*What to work on*:
Copy out all the records, putting "Display" wherever "Viewport" appears and keeping everything else the same.

◇ ◇ ◇ ◇ ◇ ◇ ◇

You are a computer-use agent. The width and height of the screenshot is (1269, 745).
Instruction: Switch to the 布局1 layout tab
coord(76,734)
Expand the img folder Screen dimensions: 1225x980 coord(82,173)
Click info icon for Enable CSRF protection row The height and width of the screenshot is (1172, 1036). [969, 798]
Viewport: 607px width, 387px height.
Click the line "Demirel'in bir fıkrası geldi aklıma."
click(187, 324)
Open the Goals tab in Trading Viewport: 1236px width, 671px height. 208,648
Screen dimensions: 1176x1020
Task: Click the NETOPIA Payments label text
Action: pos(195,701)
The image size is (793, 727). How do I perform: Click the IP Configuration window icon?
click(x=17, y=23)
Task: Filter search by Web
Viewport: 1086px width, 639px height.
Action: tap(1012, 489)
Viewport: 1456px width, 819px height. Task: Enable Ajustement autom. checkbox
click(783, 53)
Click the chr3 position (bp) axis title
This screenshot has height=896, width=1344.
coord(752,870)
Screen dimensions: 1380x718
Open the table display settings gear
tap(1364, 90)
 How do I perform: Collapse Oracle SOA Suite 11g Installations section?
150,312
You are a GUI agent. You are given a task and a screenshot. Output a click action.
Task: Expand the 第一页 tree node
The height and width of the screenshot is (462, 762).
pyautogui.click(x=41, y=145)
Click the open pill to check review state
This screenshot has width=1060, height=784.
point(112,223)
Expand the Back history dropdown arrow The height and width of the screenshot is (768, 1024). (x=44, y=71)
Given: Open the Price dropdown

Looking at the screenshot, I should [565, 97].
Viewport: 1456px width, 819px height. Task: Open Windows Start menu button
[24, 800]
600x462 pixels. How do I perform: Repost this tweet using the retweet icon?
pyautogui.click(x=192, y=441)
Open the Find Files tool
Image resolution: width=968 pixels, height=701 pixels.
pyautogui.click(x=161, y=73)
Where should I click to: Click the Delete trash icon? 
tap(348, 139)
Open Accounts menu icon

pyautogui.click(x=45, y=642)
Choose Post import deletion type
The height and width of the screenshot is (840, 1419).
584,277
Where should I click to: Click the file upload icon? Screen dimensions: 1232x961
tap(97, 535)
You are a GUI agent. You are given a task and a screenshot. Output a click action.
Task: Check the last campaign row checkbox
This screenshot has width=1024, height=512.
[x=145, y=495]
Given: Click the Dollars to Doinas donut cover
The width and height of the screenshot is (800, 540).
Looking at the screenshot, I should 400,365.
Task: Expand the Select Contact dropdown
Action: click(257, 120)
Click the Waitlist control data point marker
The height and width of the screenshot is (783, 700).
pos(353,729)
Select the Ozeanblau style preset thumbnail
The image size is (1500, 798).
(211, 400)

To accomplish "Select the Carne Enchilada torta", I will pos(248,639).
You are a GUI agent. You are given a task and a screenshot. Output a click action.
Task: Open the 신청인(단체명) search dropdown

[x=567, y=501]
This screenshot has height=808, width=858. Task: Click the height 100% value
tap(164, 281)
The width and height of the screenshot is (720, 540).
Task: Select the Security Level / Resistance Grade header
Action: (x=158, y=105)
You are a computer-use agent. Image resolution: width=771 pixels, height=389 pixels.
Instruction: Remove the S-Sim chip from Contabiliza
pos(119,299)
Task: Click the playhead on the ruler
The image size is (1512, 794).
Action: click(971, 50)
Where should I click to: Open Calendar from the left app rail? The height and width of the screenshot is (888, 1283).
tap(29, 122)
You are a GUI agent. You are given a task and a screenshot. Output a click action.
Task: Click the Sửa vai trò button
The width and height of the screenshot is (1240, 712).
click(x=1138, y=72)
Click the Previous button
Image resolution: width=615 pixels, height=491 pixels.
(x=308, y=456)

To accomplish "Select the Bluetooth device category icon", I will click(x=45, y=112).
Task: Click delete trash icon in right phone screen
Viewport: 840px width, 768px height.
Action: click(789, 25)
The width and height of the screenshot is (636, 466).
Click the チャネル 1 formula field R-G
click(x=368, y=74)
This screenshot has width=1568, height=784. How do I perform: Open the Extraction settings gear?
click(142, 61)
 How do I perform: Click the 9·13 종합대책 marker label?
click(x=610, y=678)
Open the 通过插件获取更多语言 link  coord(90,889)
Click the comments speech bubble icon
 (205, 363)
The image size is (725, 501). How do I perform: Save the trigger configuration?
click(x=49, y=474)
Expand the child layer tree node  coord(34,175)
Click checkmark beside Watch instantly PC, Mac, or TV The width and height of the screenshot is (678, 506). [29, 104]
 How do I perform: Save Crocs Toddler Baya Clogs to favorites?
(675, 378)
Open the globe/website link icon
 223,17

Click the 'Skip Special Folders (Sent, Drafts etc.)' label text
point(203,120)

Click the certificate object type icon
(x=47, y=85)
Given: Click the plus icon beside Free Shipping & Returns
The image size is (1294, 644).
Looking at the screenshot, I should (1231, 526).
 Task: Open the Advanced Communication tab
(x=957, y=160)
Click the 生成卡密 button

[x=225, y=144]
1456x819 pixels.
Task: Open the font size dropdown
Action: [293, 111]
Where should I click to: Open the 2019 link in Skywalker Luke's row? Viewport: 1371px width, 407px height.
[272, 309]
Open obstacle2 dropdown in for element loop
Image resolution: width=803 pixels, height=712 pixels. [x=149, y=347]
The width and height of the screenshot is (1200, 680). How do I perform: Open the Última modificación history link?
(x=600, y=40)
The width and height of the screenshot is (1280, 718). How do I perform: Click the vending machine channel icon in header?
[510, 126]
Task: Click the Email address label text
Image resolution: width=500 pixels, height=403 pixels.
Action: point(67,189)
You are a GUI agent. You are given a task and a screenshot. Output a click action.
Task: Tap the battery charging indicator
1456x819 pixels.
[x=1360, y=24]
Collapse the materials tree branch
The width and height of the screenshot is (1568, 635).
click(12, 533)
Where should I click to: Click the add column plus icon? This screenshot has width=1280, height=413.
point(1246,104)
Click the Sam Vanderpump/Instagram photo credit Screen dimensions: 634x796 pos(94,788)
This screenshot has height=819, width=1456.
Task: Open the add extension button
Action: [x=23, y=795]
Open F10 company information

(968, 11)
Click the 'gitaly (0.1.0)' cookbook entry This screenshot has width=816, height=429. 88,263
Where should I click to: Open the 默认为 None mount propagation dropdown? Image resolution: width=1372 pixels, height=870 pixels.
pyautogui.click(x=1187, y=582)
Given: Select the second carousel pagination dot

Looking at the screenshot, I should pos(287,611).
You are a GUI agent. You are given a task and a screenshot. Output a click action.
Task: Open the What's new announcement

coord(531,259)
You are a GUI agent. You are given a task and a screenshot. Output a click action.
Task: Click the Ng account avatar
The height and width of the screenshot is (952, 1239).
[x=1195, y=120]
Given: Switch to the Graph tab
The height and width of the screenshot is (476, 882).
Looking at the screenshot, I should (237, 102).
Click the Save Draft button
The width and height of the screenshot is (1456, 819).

◇ ◇ ◇ ◇ ◇ ◇ ◇

*Result below*:
You are a computer-use agent. The width and height of the screenshot is (1269, 745).
Instruction: Switch to the 布局1 layout tab
coord(76,734)
Expand the img folder Screen dimensions: 1225x980 coord(82,173)
Click info icon for Enable CSRF protection row The height and width of the screenshot is (1172, 1036). [969, 798]
Display: 607px width, 387px height.
Click the line "Demirel'in bir fıkrası geldi aklıma."
click(187, 324)
Open the Goals tab in Trading Display: 1236px width, 671px height. 208,648
Screen dimensions: 1176x1020
Task: Click the NETOPIA Payments label text
Action: pos(195,701)
The image size is (793, 727). How do I perform: Click the IP Configuration window icon?
click(x=17, y=23)
Task: Filter search by Web
Display: 1086px width, 639px height.
Action: tap(1012, 489)
Display: 1456px width, 819px height. Task: Enable Ajustement autom. checkbox
click(783, 53)
Click the chr3 position (bp) axis title
This screenshot has height=896, width=1344.
coord(752,870)
Screen dimensions: 1380x718
Open the table display settings gear
tap(1364, 90)
 How do I perform: Collapse Oracle SOA Suite 11g Installations section?
150,312
You are a GUI agent. You are given a task and a screenshot. Output a click action.
Task: Expand the 第一页 tree node
The height and width of the screenshot is (462, 762).
pyautogui.click(x=41, y=145)
Click the open pill to check review state
This screenshot has width=1060, height=784.
point(112,223)
Expand the Back history dropdown arrow The height and width of the screenshot is (768, 1024). (x=44, y=71)
Given: Open the Price dropdown

Looking at the screenshot, I should [565, 97].
Display: 1456px width, 819px height. Task: Open Windows Start menu button
[24, 800]
600x462 pixels. How do I perform: Repost this tweet using the retweet icon?
pyautogui.click(x=192, y=441)
Open the Find Files tool
Image resolution: width=968 pixels, height=701 pixels.
pyautogui.click(x=161, y=73)
Where should I click to: Click the Delete trash icon? 
tap(348, 139)
Open Accounts menu icon

pyautogui.click(x=45, y=642)
Choose Post import deletion type
The height and width of the screenshot is (840, 1419).
584,277
Where should I click to: Click the file upload icon? Screen dimensions: 1232x961
tap(97, 535)
You are a GUI agent. You are given a task and a screenshot. Output a click action.
Task: Check the last campaign row checkbox
This screenshot has width=1024, height=512.
[x=145, y=495]
Given: Click the Dollars to Doinas donut cover
The width and height of the screenshot is (800, 540).
Looking at the screenshot, I should 400,365.
Task: Expand the Select Contact dropdown
Action: click(257, 120)
Click the Waitlist control data point marker
The height and width of the screenshot is (783, 700).
pos(353,729)
Select the Ozeanblau style preset thumbnail
The image size is (1500, 798).
(211, 400)

To accomplish "Select the Carne Enchilada torta", I will pos(248,639).
You are a GUI agent. You are given a task and a screenshot. Output a click action.
Task: Open the 신청인(단체명) search dropdown

[x=567, y=501]
This screenshot has height=808, width=858. Task: Click the height 100% value
tap(164, 281)
The width and height of the screenshot is (720, 540).
Task: Select the Security Level / Resistance Grade header
Action: (x=158, y=105)
You are a computer-use agent. Image resolution: width=771 pixels, height=389 pixels.
Instruction: Remove the S-Sim chip from Contabiliza
pos(119,299)
Task: Click the playhead on the ruler
The image size is (1512, 794).
Action: click(971, 50)
Where should I click to: Open Calendar from the left app rail? The height and width of the screenshot is (888, 1283).
tap(29, 122)
You are a GUI agent. You are given a task and a screenshot. Output a click action.
Task: Click the Sửa vai trò button
The width and height of the screenshot is (1240, 712).
click(x=1138, y=72)
Click the Previous button
Image resolution: width=615 pixels, height=491 pixels.
(x=308, y=456)

To accomplish "Select the Bluetooth device category icon", I will click(x=45, y=112).
Task: Click delete trash icon in right phone screen
Display: 840px width, 768px height.
Action: click(789, 25)
The width and height of the screenshot is (636, 466).
Click the チャネル 1 formula field R-G
click(x=368, y=74)
This screenshot has width=1568, height=784. How do I perform: Open the Extraction settings gear?
click(142, 61)
 How do I perform: Click the 9·13 종합대책 marker label?
click(x=610, y=678)
Open the 通过插件获取更多语言 link  coord(90,889)
Click the comments speech bubble icon
 (205, 363)
The image size is (725, 501). How do I perform: Save the trigger configuration?
click(x=49, y=474)
Expand the child layer tree node  coord(34,175)
Click checkmark beside Watch instantly PC, Mac, or TV The width and height of the screenshot is (678, 506). [29, 104]
 How do I perform: Save Crocs Toddler Baya Clogs to favorites?
(675, 378)
Open the globe/website link icon
 223,17

Click the 'Skip Special Folders (Sent, Drafts etc.)' label text
point(203,120)

Click the certificate object type icon
(x=47, y=85)
Given: Click the plus icon beside Free Shipping & Returns
The image size is (1294, 644).
Looking at the screenshot, I should (1231, 526).
 Task: Open the Advanced Communication tab
(x=957, y=160)
Click the 生成卡密 button

[x=225, y=144]
1456x819 pixels.
Task: Open the font size dropdown
Action: [293, 111]
Where should I click to: Open the 2019 link in Skywalker Luke's row? Display: 1371px width, 407px height.
[272, 309]
Open obstacle2 dropdown in for element loop
Image resolution: width=803 pixels, height=712 pixels. [x=149, y=347]
The width and height of the screenshot is (1200, 680). How do I perform: Open the Última modificación history link?
(x=600, y=40)
The width and height of the screenshot is (1280, 718). How do I perform: Click the vending machine channel icon in header?
[510, 126]
Task: Click the Email address label text
Image resolution: width=500 pixels, height=403 pixels.
Action: point(67,189)
You are a GUI agent. You are given a task and a screenshot. Output a click action.
Task: Tap the battery charging indicator
1456x819 pixels.
[x=1360, y=24]
Collapse the materials tree branch
The width and height of the screenshot is (1568, 635).
click(12, 533)
Where should I click to: Click the add column plus icon? This screenshot has width=1280, height=413.
point(1246,104)
Click the Sam Vanderpump/Instagram photo credit Screen dimensions: 634x796 pos(94,788)
This screenshot has height=819, width=1456.
Task: Open the add extension button
Action: [x=23, y=795]
Open F10 company information

(968, 11)
Click the 'gitaly (0.1.0)' cookbook entry This screenshot has width=816, height=429. 88,263
Where should I click to: Open the 默认为 None mount propagation dropdown? Image resolution: width=1372 pixels, height=870 pixels.
pyautogui.click(x=1187, y=582)
Given: Select the second carousel pagination dot

Looking at the screenshot, I should pos(287,611).
You are a GUI agent. You are given a task and a screenshot. Output a click action.
Task: Open the What's new announcement

coord(531,259)
You are a GUI agent. You are given a task and a screenshot. Output a click action.
Task: Click the Ng account avatar
The height and width of the screenshot is (952, 1239).
[x=1195, y=120]
Given: Switch to the Graph tab
The height and width of the screenshot is (476, 882).
Looking at the screenshot, I should (237, 102).
Click the Save Draft button
The width and height of the screenshot is (1456, 819).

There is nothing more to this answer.